Prof Fukuhara said: "Japanese Gardens follow strict Japanese design values and are designed to simulate formations which occur in the natural world.
"This garden in Liverpool is of international significance as it was the first genuine Japanese Garden in the UK and it came about as a result of collaboration between a number of different parties.
"We are delighted to see the restoration work finally taking shape and I'll be looking forward to reporting my findings back to interested parties in Japan."
Prof Fukuhara's visit was arranged by site owner Langtree and Angela Davis from the Japanese Society North West, who aims to re-establish the link between the Japanese Garden, its original designer and the Urban Greenspace Development Foundation: the Japanese Government body which arranged for the garden to be created.
Now in his 80s, Ohira's original garden was closed to the public in October 1984 after the Garden festival finished and fell victim to vandalism and neglect.
Stephen Barnes, development director at Langtree, said: "In many ways the Japanese Garden is the jewel in the crown of what remains of the Festival Gardens site.
"It has been vandalised extensively and sadly its azumaya [small wooden building] was burnt to the ground sometime in the mid 1990s. However, we are determined to bring it back to its original state along with the other formal gardens as part of our redevelopment plans for this important mixed use site."

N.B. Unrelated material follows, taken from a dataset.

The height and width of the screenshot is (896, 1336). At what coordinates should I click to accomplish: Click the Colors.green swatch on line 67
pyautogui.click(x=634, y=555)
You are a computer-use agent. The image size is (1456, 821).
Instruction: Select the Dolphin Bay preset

The restoration of the Festival Gardens is being delivered by Langtree with funding from a £3.7m grant from the North West Development Agency.
The ongoing long term management of the gardens, which are expected to open to the public in the spring of 2011, will be delivered by the Land Trust. Euan Hall, chief executive of the Land Trust, said "The Japanese Gardens represent a key part of Festival Gardens, sustaining them for future generations is absolutely essential and we welcome Professor Fukuhara's input to help us realise that ambition."